▶ [Problem requirements]: Copy out the records below exactly as they appear.

######

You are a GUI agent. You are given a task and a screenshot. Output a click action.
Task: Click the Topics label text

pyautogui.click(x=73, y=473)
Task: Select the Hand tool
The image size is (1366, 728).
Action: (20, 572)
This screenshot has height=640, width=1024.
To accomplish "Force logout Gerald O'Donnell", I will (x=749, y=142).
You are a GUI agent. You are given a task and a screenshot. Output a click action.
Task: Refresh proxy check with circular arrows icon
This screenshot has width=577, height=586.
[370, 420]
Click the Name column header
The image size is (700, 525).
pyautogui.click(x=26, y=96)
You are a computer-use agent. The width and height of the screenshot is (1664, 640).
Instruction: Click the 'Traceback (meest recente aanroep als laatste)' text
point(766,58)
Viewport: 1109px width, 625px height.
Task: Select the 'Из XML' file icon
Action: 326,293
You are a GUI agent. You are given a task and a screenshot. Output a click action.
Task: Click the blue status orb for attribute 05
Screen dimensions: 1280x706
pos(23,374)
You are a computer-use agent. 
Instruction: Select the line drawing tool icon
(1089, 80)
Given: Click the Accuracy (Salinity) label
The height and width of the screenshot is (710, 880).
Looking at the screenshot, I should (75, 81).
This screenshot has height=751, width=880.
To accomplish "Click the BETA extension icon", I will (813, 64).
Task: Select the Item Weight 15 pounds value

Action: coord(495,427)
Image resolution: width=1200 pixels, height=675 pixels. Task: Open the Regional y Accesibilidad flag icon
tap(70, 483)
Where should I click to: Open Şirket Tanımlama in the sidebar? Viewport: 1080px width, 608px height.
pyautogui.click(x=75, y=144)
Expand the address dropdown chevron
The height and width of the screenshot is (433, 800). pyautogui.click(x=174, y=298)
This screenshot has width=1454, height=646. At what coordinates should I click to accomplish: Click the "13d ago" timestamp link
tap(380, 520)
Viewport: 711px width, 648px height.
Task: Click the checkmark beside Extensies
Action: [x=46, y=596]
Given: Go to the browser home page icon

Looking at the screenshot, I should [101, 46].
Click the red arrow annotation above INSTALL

######

▶ [Output below]:
You are a GUI agent. You are given a task and a screenshot. Output a click action.
Task: Click the Topics label text

pyautogui.click(x=73, y=473)
Task: Select the Hand tool
The image size is (1366, 728).
Action: (20, 572)
This screenshot has height=640, width=1024.
To accomplish "Force logout Gerald O'Donnell", I will (x=749, y=142).
You are a GUI agent. You are given a task and a screenshot. Output a click action.
Task: Refresh proxy check with circular arrows icon
This screenshot has width=577, height=586.
[370, 420]
Click the Name column header
The image size is (700, 525).
pyautogui.click(x=26, y=96)
You are a computer-use agent. The width and height of the screenshot is (1664, 640).
Instruction: Click the 'Traceback (meest recente aanroep als laatste)' text
point(766,58)
Viewport: 1109px width, 625px height.
Task: Select the 'Из XML' file icon
Action: 326,293
You are a GUI agent. You are given a task and a screenshot. Output a click action.
Task: Click the blue status orb for attribute 05
Screen dimensions: 1280x706
pos(23,374)
You are a computer-use agent. 
Instruction: Select the line drawing tool icon
(1089, 80)
Given: Click the Accuracy (Salinity) label
The height and width of the screenshot is (710, 880).
Looking at the screenshot, I should (75, 81).
This screenshot has height=751, width=880.
To accomplish "Click the BETA extension icon", I will (813, 64).
Task: Select the Item Weight 15 pounds value

Action: coord(495,427)
Image resolution: width=1200 pixels, height=675 pixels. Task: Open the Regional y Accesibilidad flag icon
tap(70, 483)
Where should I click to: Open Şirket Tanımlama in the sidebar? Viewport: 1080px width, 608px height.
pyautogui.click(x=75, y=144)
Expand the address dropdown chevron
The height and width of the screenshot is (433, 800). pyautogui.click(x=174, y=298)
This screenshot has width=1454, height=646. At what coordinates should I click to accomplish: Click the "13d ago" timestamp link
tap(380, 520)
Viewport: 711px width, 648px height.
Task: Click the checkmark beside Extensies
Action: [x=46, y=596]
Given: Go to the browser home page icon

Looking at the screenshot, I should [101, 46].
Click the red arrow annotation above INSTALL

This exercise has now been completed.